* Textauszug *
○ ○ ○

Ähm, es gibt da einen Unterschied zwischen einer natürlichen Inflation über große Zeiträume durch Teuerung über selbige und einer Inflation, wenn ein Staat oder System Bankrott ist und die Währung entwertet wird.


----------



## sauerlandboy79 (17. Januar 2020)

LarryMcFly schrieb:


> Star Wars: Episode I
> Worldwide Box Office: $1.789 billion $


Diese Zahl stimmt nicht. Laut Wiki eher bei 1.439 billion. Das würde auch eher im Verhältnis zu EP1+2 passen, EP1 hatte niemals ein gegenüber EP3 um 50% höheres Einspielergebnis erzielt.


Gesendet von meinem 6070K mit Tapatalk


----------



## Gast1664917803 (17. Januar 2020)

weenschen schrieb:


> Ähm, es gibt da einen Unterschied zwischen einer natürlichen Inflation über große Zeiträume durch Teuerung über selbige und einer Inflation, wenn ein Staat oder System Bankrott ist und die Währung entwertet wird.



Nein! Doch! Oh!
Dir ist aber schon bewußt, was ich mit meinem Kommentar eigentlich bezwecken wollte?


----------



## Gast1664917803 (17. Januar 2020)

sauerlandboy79 schrieb:


> Diese Zahl stimmt nicht. Laut Wiki eher bei 1.439 billion. Das würde auch eher im Verhältnis zu EP1+2 passen, EP1 hatte niemals ein gegenüber EP3 um 50% höheres Einspielergebnis erzielt.
> 
> 
> Gesendet von meinem 6070K mit Tapatalk



Natürlich stimmt die Zahl. 
1.439 billion? 
In Euro oder Pfund?
Sorry, aber das ist einfach rechnerisch schon unmöglich, wenn man vom Jahr 1999 und Einnahmen von einer Milliarde und siebenundzwanzig Millionen Dollar zu diesem Zeitpunkt ausgeht.
Selbst jeder einfache Inflationskalkulator auf US Dollar Basis (der nicht die weltweiten Einnahmen berücksichtigt und die entsprechende Inflation je Währung) kommt mit dieser Zahl auf rund eine Milliarde und sechshundert Millionen Dollar.
So hat Episode I natürlich ein um 50% höheres Ergebnis inflationsbereinigt eingefahren als Episode 3 (da liegen auch wieder 6 Jahre dazischen mit einer Inflation von rund 25% )
Ich würde gerne diesen Wikiartikel sehen, damit ich mal die Quellenverlinkung überprüfen kann.
imdb jedenfalls geht von ~1.725-1.75 Billion $ aus (Platz 20): https://www.imdb.com/list/ls026442468/


----------

○ ○ ○

* Erfasste Daten *
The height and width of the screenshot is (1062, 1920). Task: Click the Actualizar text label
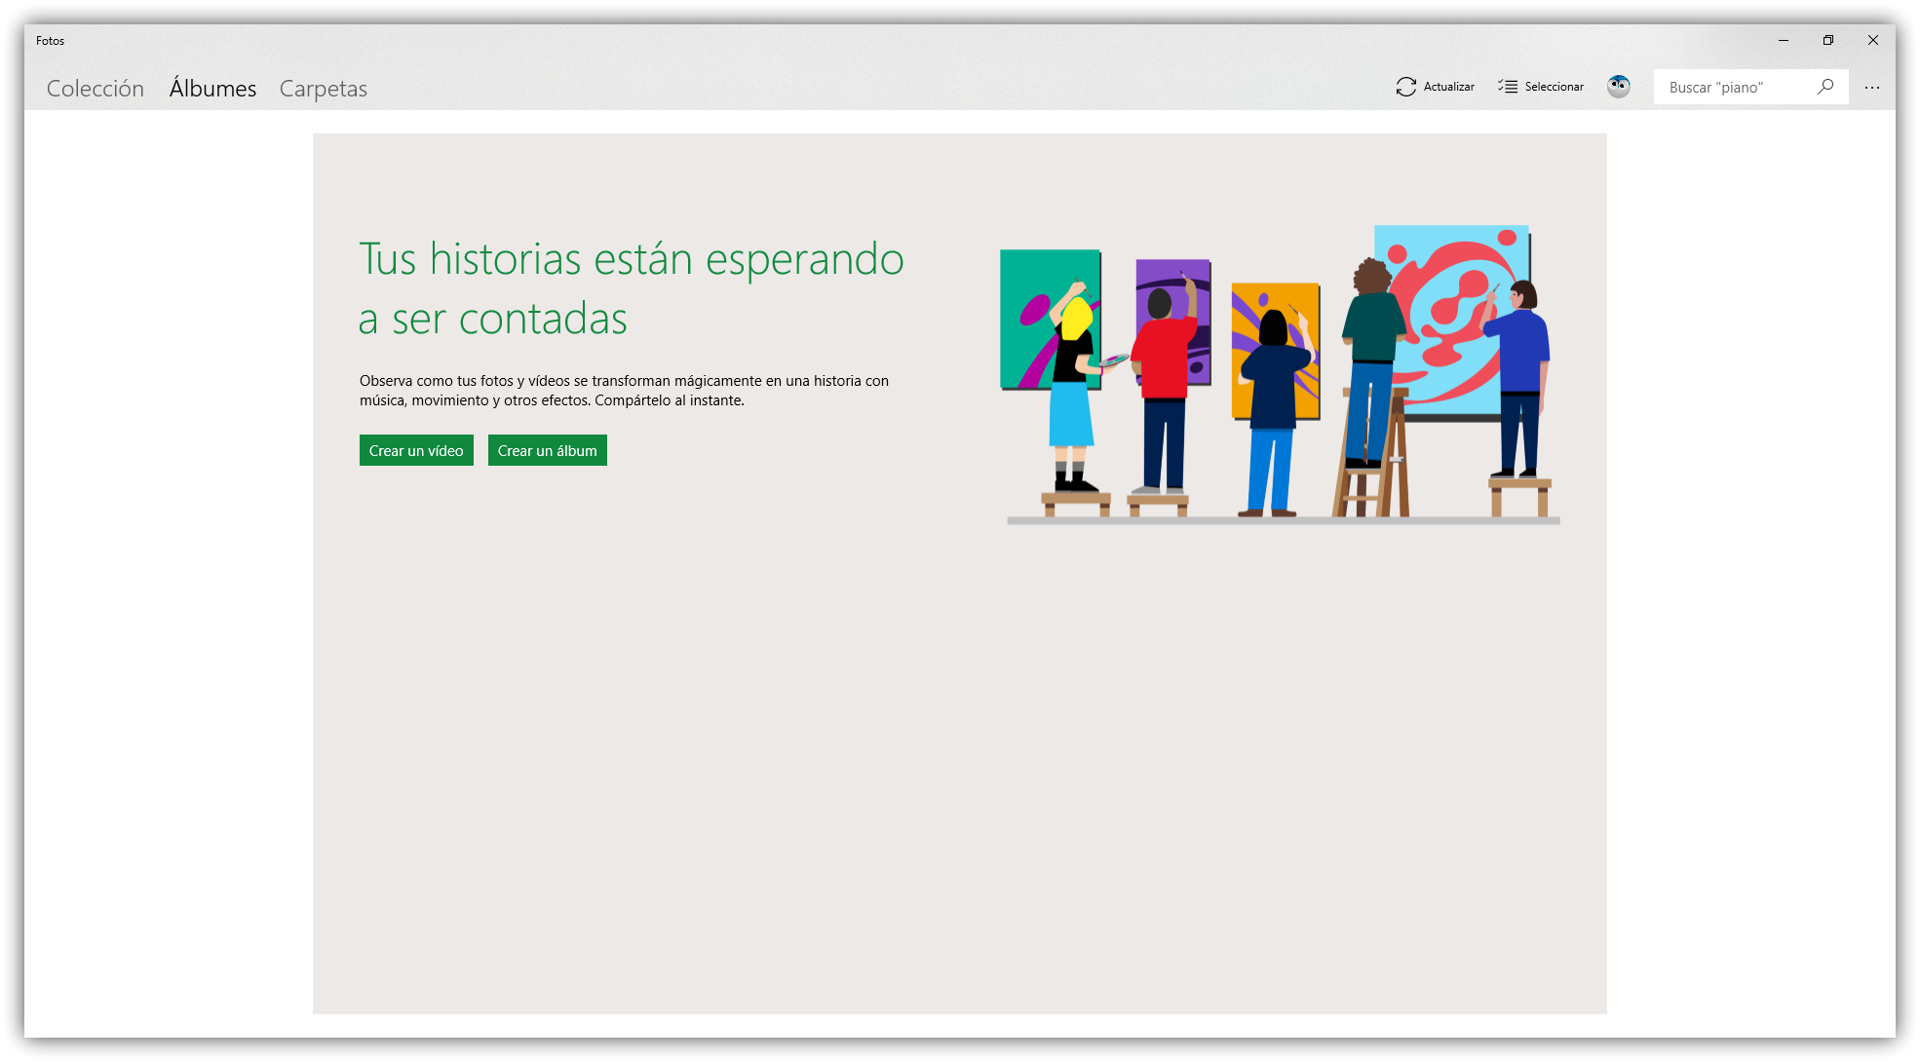[1448, 87]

○ ○ ○

* Ihre Aufgabe *
Wie hoch war laut dem Textauszug die Inflation in den sechs Jahren zwischen Episode I und Episode 3?

* Vollständige Antwort *
Rund 25 %.